---- EXTRAIT DU TEXTE

Depuis l’adoption de la Constitution en septembre 1992 jusqu’à nos jours, la loi fondamentale a subi successivement trois modifications en 2006, 2008 et 2010.

•En 2006, c’est une révision sans grande importance réorganisant la procédure législative (les séances de travail parlementaire) qui va ouvrir le processus de révision depuis l’adoption de la première constitution du pays en 1992.

• La seconde modification constitutionnelle a eu lieu en 2008. Il s’agit de l’article 66 de la Constitution où le groupe de mots « la Chambre de Comptes et de discipline budgétaire de la Cour suprême » est remplacé par le groupe de mots suivants « la Cour des Comptes ».

• Enfin, la Constitution du 15 septembre 1992 a été révisée en 2010 pour la troisième fois. Après son adoption par la seule assemblée nationale, par un vote unanime de 59 sur 65 députés, la loi constitutionnelle N°92/AN/10/67èmeL a été promulguée le 21 avril 2010 par le Président de la République. Cette révision portait sur plusieurs articles du corpus constitutionnel.

--------

EXERCICE ÉCRIT
Recopiez intégralement le texte ci-dessus sur les révisions de la Constitution, sans en modifier un seul mot.

---- ENREGISTREMENTS FOURNIS

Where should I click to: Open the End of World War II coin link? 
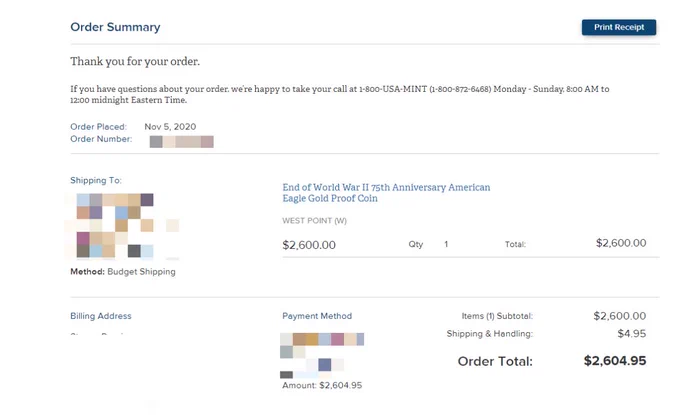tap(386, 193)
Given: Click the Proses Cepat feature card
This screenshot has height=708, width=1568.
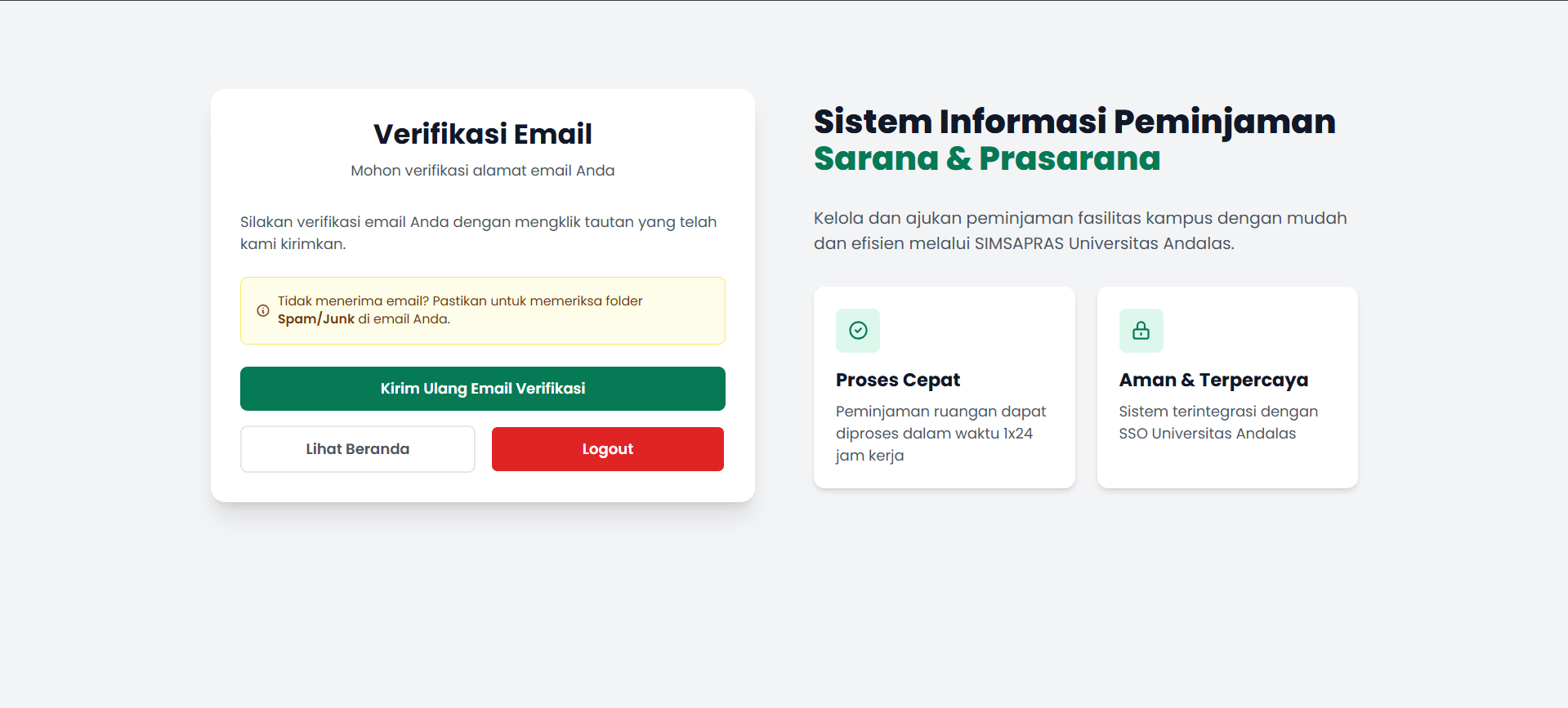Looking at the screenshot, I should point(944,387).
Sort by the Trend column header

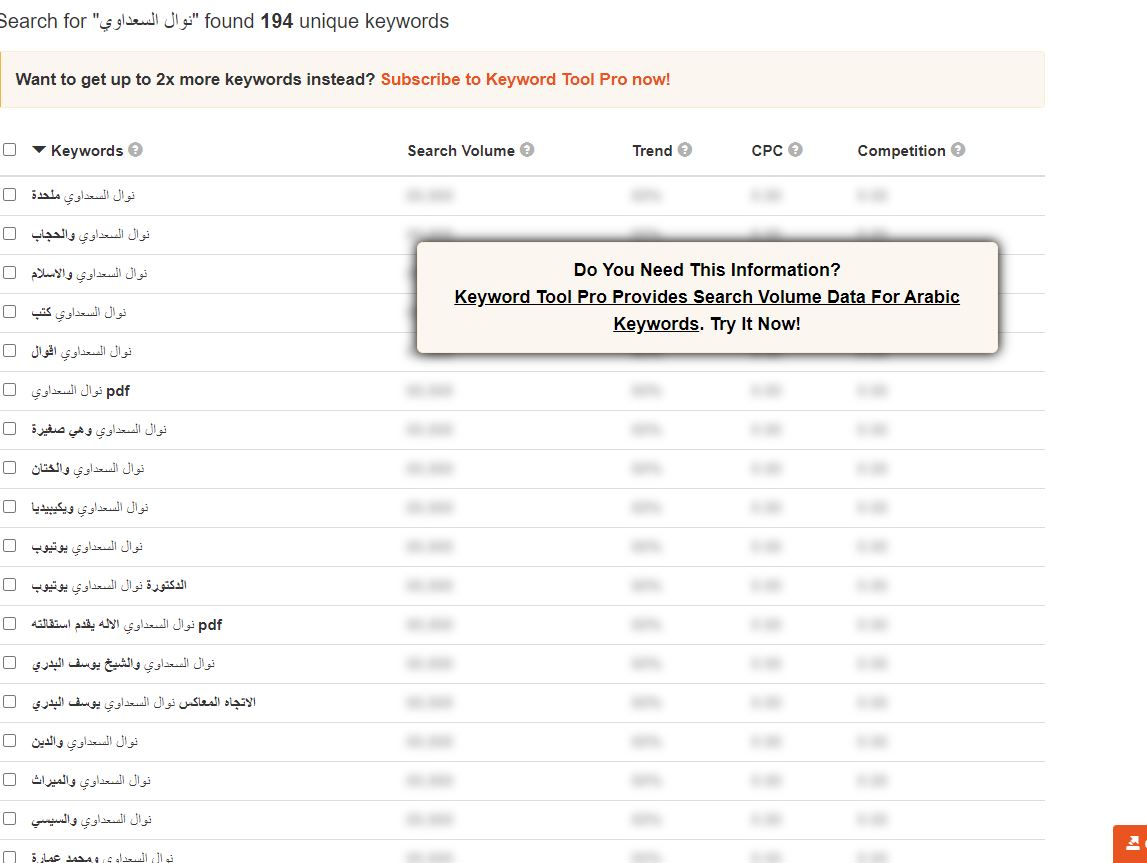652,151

--------

RÉSULTAT ATTENDU
Depuis l’adoption de la Constitution en septembre 1992 jusqu’à nos jours, la loi fondamentale a subi successivement trois modifications en 2006, 2008 et 2010.

•En 2006, c’est une révision sans grande importance réorganisant la procédure législative (les séances de travail parlementaire) qui va ouvrir le processus de révision depuis l’adoption de la première constitution du pays en 1992.

• La seconde modification constitutionnelle a eu lieu en 2008. Il s’agit de l’article 66 de la Constitution où le groupe de mots « la Chambre de Comptes et de discipline budgétaire de la Cour suprême » est remplacé par le groupe de mots suivants « la Cour des Comptes ».

• Enfin, la Constitution du 15 septembre 1992 a été révisée en 2010 pour la troisième fois. Après son adoption par la seule assemblée nationale, par un vote unanime de 59 sur 65 députés, la loi constitutionnelle N°92/AN/10/67èmeL a été promulguée le 21 avril 2010 par le Président de la République. Cette révision portait sur plusieurs articles du corpus constitutionnel.